Je vous remercie pour vos questions pertinentes et sensibles. Il est nous agréable de voir que vous percevez l'enjeu que représente l'herboristerie, un enjeu qui n'est pas qu'économique, mais qui revêt une autre dimension.
Concernant la formation future, il faut schématiquement penser à trois niveaux. Premièrement, un niveau de proximité avec le producteur, qui certes va vendre son produit, mais répond au rendez-vous de la communion avec la nature, un échange dont nous avons tous besoin.
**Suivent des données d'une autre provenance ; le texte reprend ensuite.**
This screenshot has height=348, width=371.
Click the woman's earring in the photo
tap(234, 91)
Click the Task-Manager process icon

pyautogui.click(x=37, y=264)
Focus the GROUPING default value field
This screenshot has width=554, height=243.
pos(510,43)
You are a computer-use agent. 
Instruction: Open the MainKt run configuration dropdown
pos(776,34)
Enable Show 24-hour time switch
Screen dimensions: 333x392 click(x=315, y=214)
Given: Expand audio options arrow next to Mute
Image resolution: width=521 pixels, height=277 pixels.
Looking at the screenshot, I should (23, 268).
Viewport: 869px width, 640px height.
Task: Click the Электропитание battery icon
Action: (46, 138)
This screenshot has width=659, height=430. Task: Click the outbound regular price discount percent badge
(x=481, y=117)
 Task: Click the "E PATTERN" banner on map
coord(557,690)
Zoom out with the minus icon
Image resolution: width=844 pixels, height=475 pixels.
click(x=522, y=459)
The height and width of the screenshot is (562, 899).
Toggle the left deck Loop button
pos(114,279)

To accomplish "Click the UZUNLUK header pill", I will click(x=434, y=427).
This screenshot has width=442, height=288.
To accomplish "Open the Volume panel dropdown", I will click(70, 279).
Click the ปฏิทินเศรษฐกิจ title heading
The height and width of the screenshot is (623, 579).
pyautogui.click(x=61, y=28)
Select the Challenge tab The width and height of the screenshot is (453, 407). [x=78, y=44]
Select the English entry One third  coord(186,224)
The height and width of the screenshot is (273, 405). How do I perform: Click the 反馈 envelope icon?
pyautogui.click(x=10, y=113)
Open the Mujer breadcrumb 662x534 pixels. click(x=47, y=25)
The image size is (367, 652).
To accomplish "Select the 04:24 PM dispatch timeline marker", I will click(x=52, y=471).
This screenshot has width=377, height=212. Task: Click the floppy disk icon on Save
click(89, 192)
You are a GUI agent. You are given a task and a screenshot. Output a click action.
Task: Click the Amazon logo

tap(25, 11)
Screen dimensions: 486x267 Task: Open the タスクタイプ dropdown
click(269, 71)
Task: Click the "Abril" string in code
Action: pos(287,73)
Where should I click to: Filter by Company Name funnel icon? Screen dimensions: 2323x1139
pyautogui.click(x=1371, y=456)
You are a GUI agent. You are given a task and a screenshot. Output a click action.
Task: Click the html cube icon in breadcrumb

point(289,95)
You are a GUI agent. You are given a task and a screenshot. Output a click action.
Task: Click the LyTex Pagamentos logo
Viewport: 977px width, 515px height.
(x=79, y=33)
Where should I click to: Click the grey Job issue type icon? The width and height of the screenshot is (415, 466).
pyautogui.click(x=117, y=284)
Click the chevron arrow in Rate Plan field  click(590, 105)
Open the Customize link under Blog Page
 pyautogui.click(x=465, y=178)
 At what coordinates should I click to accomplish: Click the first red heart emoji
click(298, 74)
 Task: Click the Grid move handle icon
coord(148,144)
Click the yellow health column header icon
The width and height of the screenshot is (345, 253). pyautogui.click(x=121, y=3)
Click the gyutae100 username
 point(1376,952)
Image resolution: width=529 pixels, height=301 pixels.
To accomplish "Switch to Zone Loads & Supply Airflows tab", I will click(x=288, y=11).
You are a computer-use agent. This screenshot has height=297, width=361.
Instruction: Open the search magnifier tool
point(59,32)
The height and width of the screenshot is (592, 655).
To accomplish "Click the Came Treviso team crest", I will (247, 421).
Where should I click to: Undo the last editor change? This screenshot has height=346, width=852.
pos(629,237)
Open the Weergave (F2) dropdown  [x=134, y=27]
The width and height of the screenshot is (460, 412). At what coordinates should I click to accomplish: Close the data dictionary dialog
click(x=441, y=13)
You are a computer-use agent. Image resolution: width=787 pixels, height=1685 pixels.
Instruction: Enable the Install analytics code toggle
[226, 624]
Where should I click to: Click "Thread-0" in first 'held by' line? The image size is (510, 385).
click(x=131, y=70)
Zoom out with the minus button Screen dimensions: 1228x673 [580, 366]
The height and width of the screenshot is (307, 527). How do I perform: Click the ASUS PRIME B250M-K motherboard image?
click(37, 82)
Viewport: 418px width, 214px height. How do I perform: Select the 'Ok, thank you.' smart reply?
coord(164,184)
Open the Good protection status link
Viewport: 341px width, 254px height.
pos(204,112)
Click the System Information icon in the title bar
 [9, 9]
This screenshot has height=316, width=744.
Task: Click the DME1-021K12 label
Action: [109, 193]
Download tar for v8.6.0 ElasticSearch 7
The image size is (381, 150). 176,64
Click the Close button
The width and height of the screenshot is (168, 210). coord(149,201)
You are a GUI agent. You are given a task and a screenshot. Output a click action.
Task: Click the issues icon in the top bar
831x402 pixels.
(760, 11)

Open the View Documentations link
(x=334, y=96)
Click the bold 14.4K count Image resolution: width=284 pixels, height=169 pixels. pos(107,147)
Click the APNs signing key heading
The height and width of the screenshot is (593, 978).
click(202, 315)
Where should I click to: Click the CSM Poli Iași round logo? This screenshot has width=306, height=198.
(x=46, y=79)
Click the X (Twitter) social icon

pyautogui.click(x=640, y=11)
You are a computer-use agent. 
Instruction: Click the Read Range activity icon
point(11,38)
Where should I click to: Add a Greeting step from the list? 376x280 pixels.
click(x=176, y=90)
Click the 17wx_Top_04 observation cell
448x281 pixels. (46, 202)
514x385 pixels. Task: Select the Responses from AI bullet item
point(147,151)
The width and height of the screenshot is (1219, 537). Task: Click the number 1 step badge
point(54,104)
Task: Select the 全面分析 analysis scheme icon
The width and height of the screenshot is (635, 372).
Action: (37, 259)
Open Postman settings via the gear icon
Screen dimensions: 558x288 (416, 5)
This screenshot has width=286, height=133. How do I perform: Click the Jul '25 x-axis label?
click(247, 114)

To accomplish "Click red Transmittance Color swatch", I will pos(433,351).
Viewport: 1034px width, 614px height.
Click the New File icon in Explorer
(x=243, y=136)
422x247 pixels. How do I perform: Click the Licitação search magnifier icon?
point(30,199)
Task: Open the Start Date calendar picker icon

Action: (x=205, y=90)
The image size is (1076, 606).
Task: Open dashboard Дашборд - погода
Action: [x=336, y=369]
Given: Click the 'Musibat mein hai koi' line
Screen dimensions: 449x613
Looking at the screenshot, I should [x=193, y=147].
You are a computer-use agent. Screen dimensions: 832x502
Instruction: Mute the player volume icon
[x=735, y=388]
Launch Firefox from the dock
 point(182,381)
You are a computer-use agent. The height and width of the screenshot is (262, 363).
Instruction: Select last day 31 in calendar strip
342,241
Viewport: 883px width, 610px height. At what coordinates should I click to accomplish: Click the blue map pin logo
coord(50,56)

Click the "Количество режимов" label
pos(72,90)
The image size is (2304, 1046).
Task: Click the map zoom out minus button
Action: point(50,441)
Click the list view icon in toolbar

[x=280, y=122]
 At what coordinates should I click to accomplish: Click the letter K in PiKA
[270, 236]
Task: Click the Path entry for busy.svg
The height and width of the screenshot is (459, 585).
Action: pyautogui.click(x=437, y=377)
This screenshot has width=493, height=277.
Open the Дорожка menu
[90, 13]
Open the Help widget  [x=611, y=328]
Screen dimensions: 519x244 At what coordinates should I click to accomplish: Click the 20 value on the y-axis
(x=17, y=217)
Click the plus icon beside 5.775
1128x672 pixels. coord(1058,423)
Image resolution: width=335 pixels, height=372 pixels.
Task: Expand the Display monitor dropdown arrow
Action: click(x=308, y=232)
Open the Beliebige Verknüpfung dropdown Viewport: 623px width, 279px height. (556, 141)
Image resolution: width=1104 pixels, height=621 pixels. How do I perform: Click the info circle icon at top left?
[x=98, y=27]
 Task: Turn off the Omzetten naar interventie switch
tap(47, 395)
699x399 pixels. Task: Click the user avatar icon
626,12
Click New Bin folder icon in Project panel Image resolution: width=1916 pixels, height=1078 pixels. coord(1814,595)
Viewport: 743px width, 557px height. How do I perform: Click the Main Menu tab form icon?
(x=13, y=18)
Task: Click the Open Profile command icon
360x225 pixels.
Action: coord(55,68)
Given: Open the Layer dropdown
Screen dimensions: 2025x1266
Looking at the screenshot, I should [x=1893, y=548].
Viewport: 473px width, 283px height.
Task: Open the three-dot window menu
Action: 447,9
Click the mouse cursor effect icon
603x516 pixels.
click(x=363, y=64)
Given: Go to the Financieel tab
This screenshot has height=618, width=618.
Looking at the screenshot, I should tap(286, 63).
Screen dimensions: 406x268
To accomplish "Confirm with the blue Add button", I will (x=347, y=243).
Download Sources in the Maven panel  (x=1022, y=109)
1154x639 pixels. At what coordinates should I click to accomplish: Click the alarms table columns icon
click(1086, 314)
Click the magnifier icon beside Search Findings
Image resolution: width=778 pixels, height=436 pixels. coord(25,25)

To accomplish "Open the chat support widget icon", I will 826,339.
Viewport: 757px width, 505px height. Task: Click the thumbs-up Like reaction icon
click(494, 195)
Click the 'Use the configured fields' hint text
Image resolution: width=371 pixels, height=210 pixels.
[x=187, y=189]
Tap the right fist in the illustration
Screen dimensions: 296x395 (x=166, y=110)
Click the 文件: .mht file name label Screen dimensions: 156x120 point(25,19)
Deuxièmement, l'herboriste de comptoir s'adresse plutôt aux gens des villes, sans concurrence avec les pharmaciens : chacun exerce son métier, en cohésion. Il faut pouvoir lui donner tous les moyens d'exercer légalement son métier, avec une offre de plantes raisonnable. Troisièmement, une montée en puissance des techniciens, des chercheurs : des gens qui vont travailler sur la connaissance de l'histoire de l'herboristerie, qui a des millénaires, et sur les réponses à apporter demain pour satisfaire nos besoins et connaître la biodiversité. C'est une imbrication entre les besoins humains et la nécessité impérieuse de mieux connaître notre territoire et de protéger la biodiversité. Je n'ai pas de solution toute faite à vous proposer ; il faut dialoguer et bâtir.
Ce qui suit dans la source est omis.